Tüm Alperenlere Hakkım HelaldirTörende konuşan Serkan Tüzün, görev süresi boyunca yönetimi ile birlikte teşkilatlarının daha iyi seviyeye gelmesi için ellerinden geleni yaptıklarını kaydetti. Tüzün,şöyle konuştu: “Allah’a hamdolsun ki teşkilatımızı davamıza yakışacak şekilde temsil ettik. Benliklerini namusumuz saydığımız genç Alperenleri aksiyoner bir yapıya kavuşturarak, reflekslerini ve birikimlerini artırmaya çalıştık. Gündemi meşgul eden eylem ve protestolarımızla Alperen Ocaklarını marka haline getirdik.

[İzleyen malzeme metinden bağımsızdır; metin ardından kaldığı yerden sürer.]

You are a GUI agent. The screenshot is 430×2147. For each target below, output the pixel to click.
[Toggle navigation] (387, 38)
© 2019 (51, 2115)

Ocağımızın genel merkeziyle, dergisiyle kurumsallaşmasını büyük oranda sağladık. Şahsım ve arkadaşlarım adına aldığımız bayrağı çok daha üst seviyelere taşıyarak böyle bir ocak devretmenin gururunu ve sevincini içimde yaşıyorum. Görev sürem boyunca beni ve arkadaşlarımı yalnız bırakmayıp her türlü desteği veren başta Liderimiz Sayın Muhsin Yazıcıoğlu olmak üzere Eski Ocak Genel Başkanlarımız Tuna Koç ve Halil İbrahim Yılmaz’a, Eski Ankara Ocak Başkanı ve Müteahhitler Birliği Genel Başkanı Tahir Tellioğlu’na, Değerli büyüğüm BBP Genel Sekreteri Yalçın Topçu’ya, BBP Genel Başkan Yardımcıları Mustafa Destici, Hakkı Öznur ve Sayın Liderimizin Özel Kalem Müdürü Okan Köksal’a, ocağımızdan desteğini esirgeyemen Faruk Tuğcu, Ahmet Karaca ve Ahmet Kuzan’a ve birlikte omuz omuza görev yaptığım bütün Alperen Ocakları İl Başkanlarına ve ocak mensuplarına teşekkür ediyor, hepsinden Allah razı olsun diyorum."
Tüzün, daha sonra yeni genel başkan Eyüp Gökhan Özekin’e başarılar diledi ve “Kendisine devrettiğim bayrağı daha yükseklere taşıyacağına inanıyorum. Tüm Alperenlerden helallik istiyor, şahsım adına hakkımı helal ediyorum” diye konuştu.
Davamız 14 Yıllık Değil, 14 Asırlık Bir DavadırYeni Genel Başkan Eyüp Gökhan Özekin ise, Tüzün’e teşekkür ederek başladığı konuşmasında, şunları kaydetti: “Serkan Tüzün’ün Alperen Ocakları’nı Türkiye’nin gündemine taşımaya dönük gayretleri başta Genel Başkanımız Sayın Muhsin Yazıcıoğlu’nun malumu olmak üzere her zaman hatırlanacaktır. Burada, bugün hatırlamamız ve teşekkür etmemiz gereken başkaları da var: Emir Kuşdemir, Süleyman Doğan, Yavuz Ağıralioğlu, Tuna Koç, Yüksel Türkay, Halil İbrahim Yılmaz, Doğan Öztaşkın ve Nedim Yıldız’a, çalışma arkadaşlarına ve tüm ocaklılara da emekleri ve desteklerinden ötürü Allah razı olsun diyorum. Bu saydıklarımız 14 yıllık Nizamı Alem ve Alperen Ocakları çizgisinin temsilcileridirler. Davamız 14 yıllık değil, 14 asırlık bir davadır. Alperen Ocakları 14 asırlık İlahi Kelimetullah için Nizam-ı Alem ülküsü olarak nitelendirilen davanın, küçük mütevazi bir karesidir, ama namuslu bir karesidir. Biz bugün birlikte çalışacağımız arkadaşlarımızla birlikte bir namus devraldığımızın bilincindeyiz, sorumluluğumuzun farkındayız. 11 yıldır bu camianın içinde fiilen bulunan bir kardeşiniz olarak da zor bir döneme girdiğimizi iyi biliyoruz. Bu sebeple burada bulunan tüm misafirlerimizden, camiamızdaki tüm insanlardan ve bu yapıya sevgiyle bakan herkesten dua rica ediyoruz. Allah hiçbirimizi utandırmasın. Teşekkür ediyoruz.”